Ein Abriss der Geschichte jüdischen Lebens in der Kommune, das belegt im 14. Jahrhundert begann, leitet die Broschüre ein. Der Aufschwung und die Hochzeit des Judentums in Baiersdorf sind eng verbunden mit dem Markgrafen Christian Ernst und seinem in Baiersdorf ansässigen Hoffaktor (Finanzminister) Samson Salomon um 1700. Bis Mitte des 18. Jahrhunderts hatte die jüdische Gemeinde hier ihre Blütezeit: 440 Menschen jüdischen Glaubens lebten 1837 in der Stadt. Das machte mehr als ein Viertel der Bevölkerung aus. Bedeutende Rabbiner, aber auch Bankiers, Politiker, Bergsteiger, Maler hatten ihren Ursprung hier. Wie überall in Nazi-Deutschland fand jüdisches Leben in Baiersdorf sein abruptes Ende mit der Pogromnacht im November 1938.
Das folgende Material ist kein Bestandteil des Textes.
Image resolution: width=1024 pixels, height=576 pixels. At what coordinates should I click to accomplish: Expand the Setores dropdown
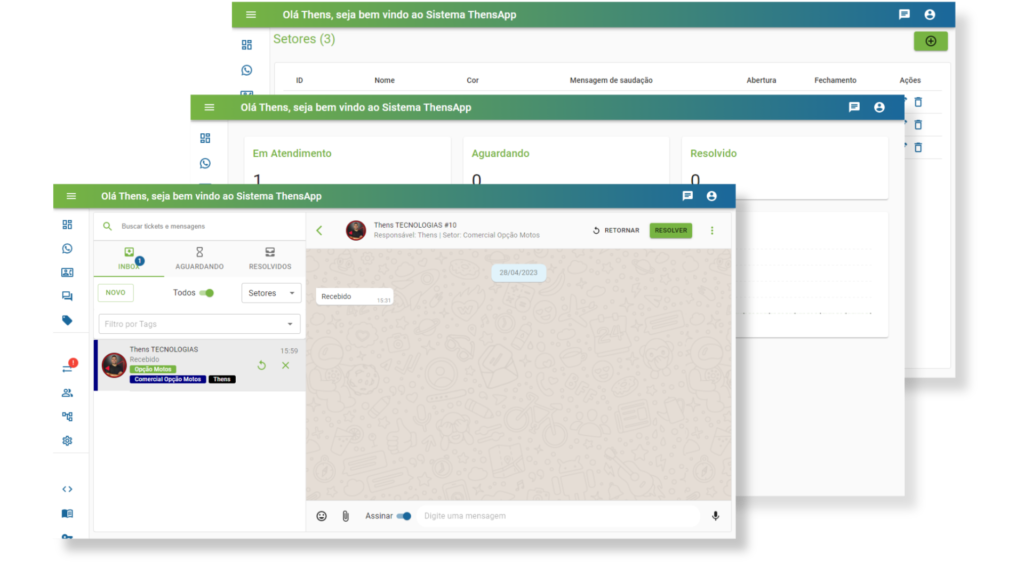[x=271, y=293]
Am Beispiel des Grabsteins von Eva Dispeck wird gezeigt, wie bildhaft und reichhaltig die Eulogien (Lobreden) in den Grabinschriften sein können.
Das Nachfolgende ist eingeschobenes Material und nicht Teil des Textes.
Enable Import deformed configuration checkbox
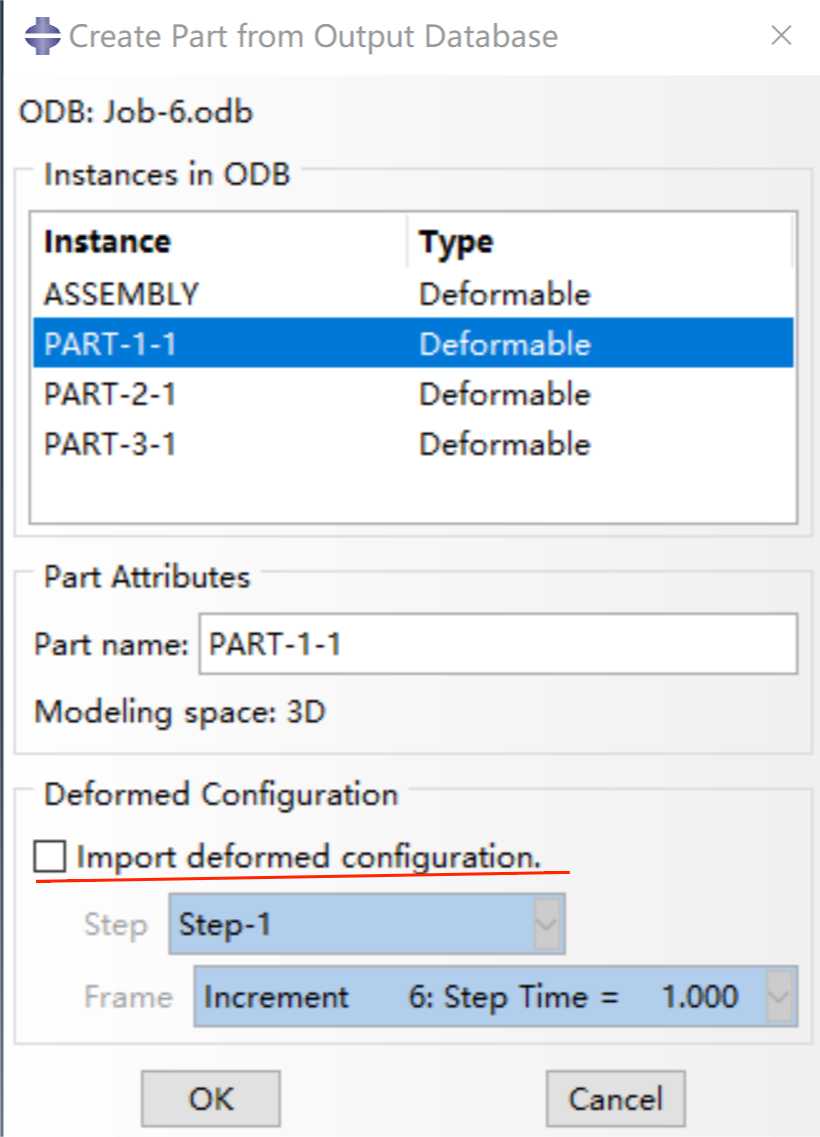This screenshot has width=820, height=1137. coord(49,856)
Am Beispiel des Grabsteins von Eva Dispeck wird gezeigt, wie bildhaft und reichhaltig die Eulogien (Lobreden) in den Grabinschriften sein können. © Dieter Köchel, NN

In gebotener Knappheit, aber dennoch anschaulich widmet sich die Broschüre den Besonderheiten des jüdischen Friedhofs wie etwa der Lage innerhalb der Stadtmauern oder der außergewöhnlichen Ausrichtung der Gräber nach Westen, ebenso der reichhaltigen Gestaltung der Grabsteine auf dem Friedhof.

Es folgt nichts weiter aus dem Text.